Die Formel-1-Topteams schieben einander munter die Favoritenrolle für die kommende Saison, die erste nach der größten Regelrevolution der vergangenen Jahrzehnte, zu.
Mercedes hat seine am dritten und letzten Tag der dieswöchigen Testfahrten in Bahrain zumindest nicht entkräftet. Der einstige Serienweltmeister lag in der Zeitentabelle durch Kimi Antonelli und George Russell mit beiden Piloten voran. Wie sehr die Karten in der Wüste bereits aufgedeckt wurden, ist aber offen.
Dritter war am Freitag Ex-Weltmeister Lewis Hamilton im Ferrari. Sein Teamkollege Charles Leclerc schätzte sowohl Mercedes als auch Red Bull stark ein. "Red Bull hat ein bisschen mehr gezeigt als Mercedes, und das war sehr eindrucksvoll", meinte der Monegasse.

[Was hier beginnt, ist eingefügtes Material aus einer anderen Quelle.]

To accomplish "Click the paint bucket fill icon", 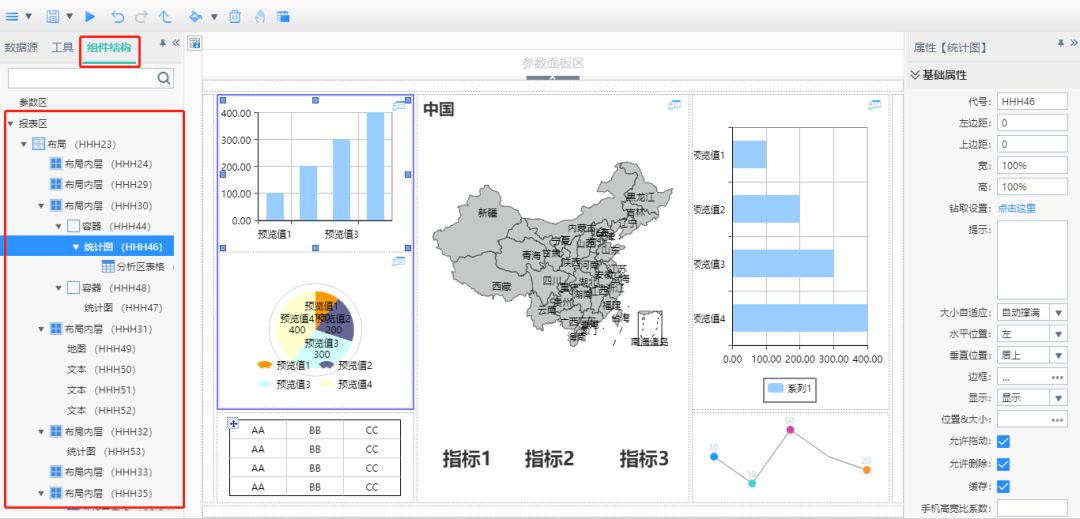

"Ich denke, Mercedes versteckt noch eine riesige Menge." Wie viel, das werde nur die Zeit zeigen. Die Saison beginnt am 8. März mit dem Grand Prix von Australien in Melbourne.
Verstappen und Hadjar leistungsmäßig "ziemlich beängstigender Vorsprung"
"Warten wir einfach bis Melbourne und sehen wir, wie viel Leistung sie auf einmal finden. Ich weiß das jetzt schon", sagte der viermalige Weltmeister Max Verstappen, der im Red Bull vor seinem neuen Teamkollegen Isack Hadjar die fünftschnellste Runde drehte.
Russell wiederum erklärte ähnlich wie zuletzt sein Teamchef Toto Wolff, dass Verstappen und Hadjar leistungsmäßig einen "ziemlich beängstigenden" Vorsprung hätten.
Einer der wenigen Fakten: Oscar Piastri spulte im McLaren am Freitag die meisten Runden ab und wurde Vierter. 161 Umläufe sind auf dem Kurs in Sakhir fast drei Renndistanzen.
Kommende Woche wird dort von Mittwoch bis Freitag erneut getestet.